[Article start]

For Saw-whet Records’ Ethan Bokma, putting an album together means exactly that: a new release requires not only great music and a cover design, but also blank, unassembled album jackets, glue, spray paint, and several types of adhesive tape. A prominent bass clarinetist on the Edmonton scene and a reliably frequent audience member at other artists’ shows, he is also a qualified plumber, on call 24/7 to do the dirty jobs in the name of funding Saw-whet Records’ vinyl projects.

The mission of Saw-whet Records, which is based in Amiskwaciy/Edmonton, is to highlight experimental music from the Prairies. The resilience of that music corrects the mistaken perception of some that the Prairies is a place where cities are glorified company towns and where art is considered a side issue. “What so many people don’t know is that below that surface is not just experimental music, but arts in general,” Bokma explains. “It doesn’t show any signs of stopping. Despite the fact that once in a while a show will happen where nobody shows up, the scene is something that keeps going and that can’t be stopped.” The city of Edmonton is a great example of this. New artists arrive on the scene regularly and are welcomed quickly, fostering new collaborations and programming combinations. Venues and presenters are eager to take a chance on virtually any kind of live experimental music performance.

Bokma moved to Edmonton in 2011, and his growing interest in free jazz and drone music—in addition to his encounters with new and established Edmonton artists—led him to take up bass clarinet and enter the scene. “It was like a bunch of lines that all met. We were all moving and just happened to meet here at the same point, at the same time. I can’t say that I brought my experimental music with me to Edmonton, because Edmonton was a huge part of [inspiring my music].” When asked what “experimental” means to him, Bokma replies that it is “music that strives to be something else that isn’t out there yet, or that takes something that’s relatively new and builds on it.”

At the time of our conversation, the Saw-whet catalogue stood at three releases. Birth (July 2019) features Bokma’s group Holy Drone Travellers in their original trio configuration of Bokma, Matt Meeker, and Bhuyash Neupane. Richly layered and multitracked, Birth documents their earliest phase, mixing drones with driving tabla, live electronics, and improvisational clarinets, trombone, and voice. Ray The Lucky Runt (August 2019) is primarily a solo vehicle for Bokma. Though a studio recording, Ray reflects his own live practice, with free-jazz-inspired bass-clarinet improvisations augmented by his own looped drones and by contributions from Sean Macintosh (drums) and Mustafa Rafiq, aka Famili Injera (guitar). Chicxulub (January 2020) is from the guitar, drums, and synth trio Nebular Wave. While there is a heavier emphasis here—at least compared to the previous releases—on guitars, drums, and regular beats, there is also an exuberant layering of retrosynths, trumpets, and field recordings.

[Article end]
[Collected data start]

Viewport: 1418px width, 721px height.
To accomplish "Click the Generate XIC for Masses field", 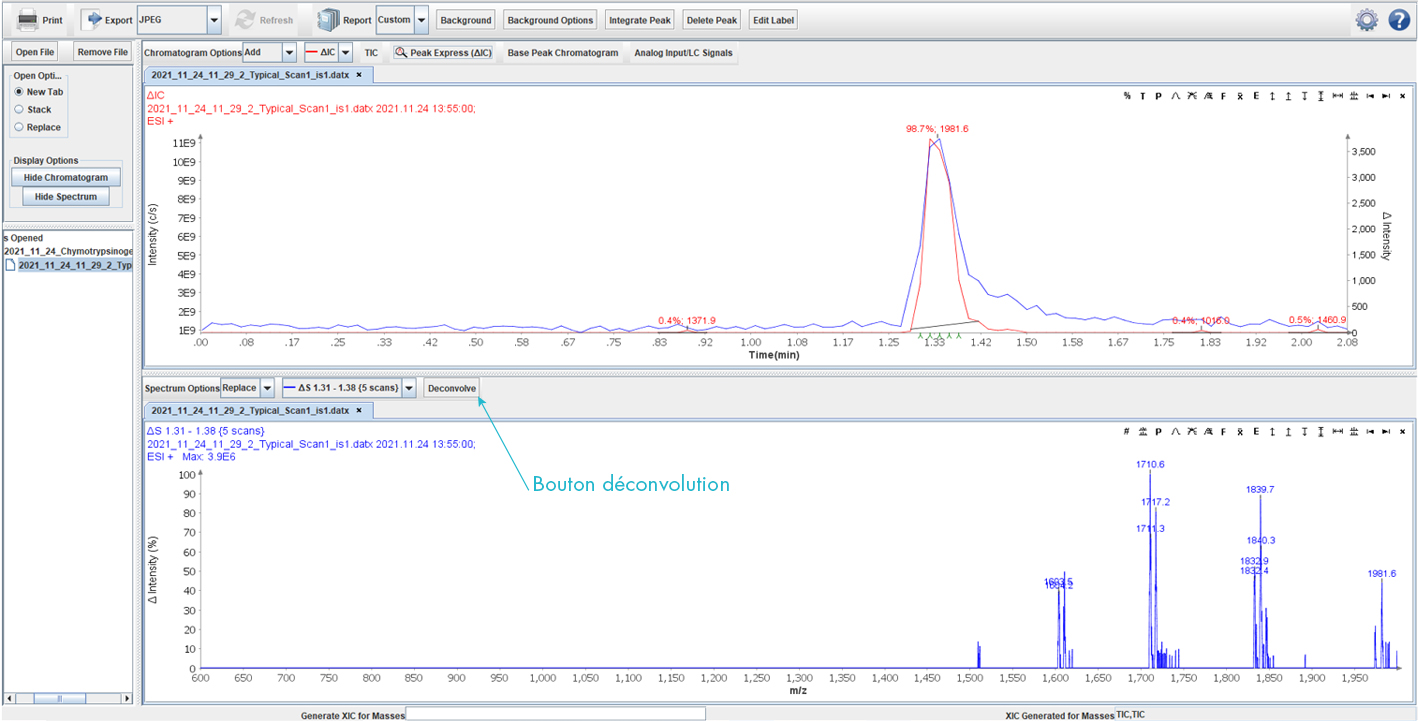I will (x=555, y=714).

[Collected data end]

- _Exercise tasks_:
A. Answer these questions using the article about Saw-whet Records:
(i) In what year did Bokma move to Edmonton?
(ii) Which trio made the release Chicxulub?
(iii) Besides playing music, what trade is Bokma qualified in?
B. Repeat, word for word, the part of the article about Saw-whet Records that opens with the words containing "For Saw-whet Records’" and closes with "Records’ vinyl projects.".

- _Task-by-task solutions_:
A.
(i) 2011
(ii) Nebular Wave
(iii) Plumbing

B.
For Saw-whet Records’ Ethan Bokma, putting an album together means exactly that: a new release requires not only great music and a cover design, but also blank, unassembled album jackets, glue, spray paint, and several types of adhesive tape. A prominent bass clarinetist on the Edmonton scene and a reliably frequent audience member at other artists’ shows, he is also a qualified plumber, on call 24/7 to do the dirty jobs in the name of funding Saw-whet Records’ vinyl projects.